In the ultimate display of self-belief, he invested all the money he had made from PayPal into SpaceX, Tesla, and SolarCity. He relied on personal loans to survive.

“My proceeds from PayPal after tax were about $180 million. $100 million of that went into SpaceX, $70 into Tesla, and $10 into SolarCity. I literally had to borrow money for rent. That was a close call.”

For all his success, Musk’s path has been fraught with failure. Here are just some of the highlights:

  • 1995: unsuccessfully applied for a job at Netscape
  • 1996: ousted as CEO of Zip2
  • 1999: first PayPal product voted one of worst 10 business ideas
  • 2000: ousted from PayPal while on honeymoon
  • 2001: Russians refused to sell him rockets
  • 2002: Russians turned him down again
  • 2006: first ever rocket launch exploded
  • 2007: second rocket launch exploded
  • 2008: third rocket launch with critical failure
  • 2008: Tesla and SpaceX on verge of bankruptcy
  • 2014: Model S problems with spontaneous battery combustion
  • 2015: fourth rocket explosion at launch
  • 2016: Model X deliveries delayed more than 18 months
  • 2016: fifth rocket explosion at launch

But he always believed in his vision and persevered through all the crises he encountered.

Musk believed in himself despite multiple failures and countless doubters. Perhaps his best quality is his single-mindedness. When you have a vision you believe in, pursue it with all your might. Embrace failure along the way. Accept criticism. But keep going. Tesla and SpaceX would not exist without this principle.

Think big.

Musk is a grand visionary. His ambitions know no bounds and he doesn’t care what anyone else thinks. Most people thought he was crazy when he started SpaceX, but it didn’t affect him. He literally reached for the stars with no expectation of succeeding.

As he explained, “It may seem odd that I would start SpaceX with an expectation of failure, but bear in mind that my initial thing was to do essentially a philanthropic mission with zero percent chance of success from a financial standpoint. It would have effectively been a donation to the cause. Anything better than that is a win.”

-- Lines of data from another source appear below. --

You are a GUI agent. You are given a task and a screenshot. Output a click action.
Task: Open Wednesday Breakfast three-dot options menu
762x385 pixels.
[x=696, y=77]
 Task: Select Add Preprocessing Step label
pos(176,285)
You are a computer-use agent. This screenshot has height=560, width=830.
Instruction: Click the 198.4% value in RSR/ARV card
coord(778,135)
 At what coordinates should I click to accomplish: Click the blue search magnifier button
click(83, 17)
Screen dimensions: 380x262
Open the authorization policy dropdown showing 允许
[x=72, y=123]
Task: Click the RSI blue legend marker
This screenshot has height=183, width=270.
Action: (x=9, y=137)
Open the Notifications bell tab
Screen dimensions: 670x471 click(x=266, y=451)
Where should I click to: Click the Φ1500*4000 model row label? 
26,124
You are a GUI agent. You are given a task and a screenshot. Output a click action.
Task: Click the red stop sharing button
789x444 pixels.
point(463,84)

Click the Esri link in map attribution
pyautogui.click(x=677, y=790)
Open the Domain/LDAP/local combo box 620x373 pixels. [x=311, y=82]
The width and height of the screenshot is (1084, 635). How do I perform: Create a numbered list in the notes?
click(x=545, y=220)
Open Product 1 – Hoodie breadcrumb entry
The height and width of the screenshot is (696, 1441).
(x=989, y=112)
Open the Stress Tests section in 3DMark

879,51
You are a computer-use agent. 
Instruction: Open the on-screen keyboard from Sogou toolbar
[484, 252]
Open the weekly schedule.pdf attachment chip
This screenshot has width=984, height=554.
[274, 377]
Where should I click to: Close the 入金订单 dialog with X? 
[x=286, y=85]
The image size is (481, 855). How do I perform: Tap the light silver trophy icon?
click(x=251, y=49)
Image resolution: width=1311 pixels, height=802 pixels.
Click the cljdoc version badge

All three of Musk’s current ventures – SpaceX, Tesla, and SolarCity – tackle massive problems without obvious solutions. In every instance, the ideas were so big that nobody else had even considered pursuing them. In this regard, Musk is similar to Steve Jobs, who didn’t let the world set limits on his visions.

“I think what matters is the actions, not what people think of me in the future. I'll be long dead. But the actions that I take, will they have been useful?”

You are limited by the extent of your ambition. Aim low and you won’t get very far. Aim high and you have a chance of achieving something special. Musk aimed so high everyone thought he was crazy. And yet here we are, celebrating his success years later. When you have a vision, think bigger. Aim higher. Reach further. You might just surprise yourself in the process.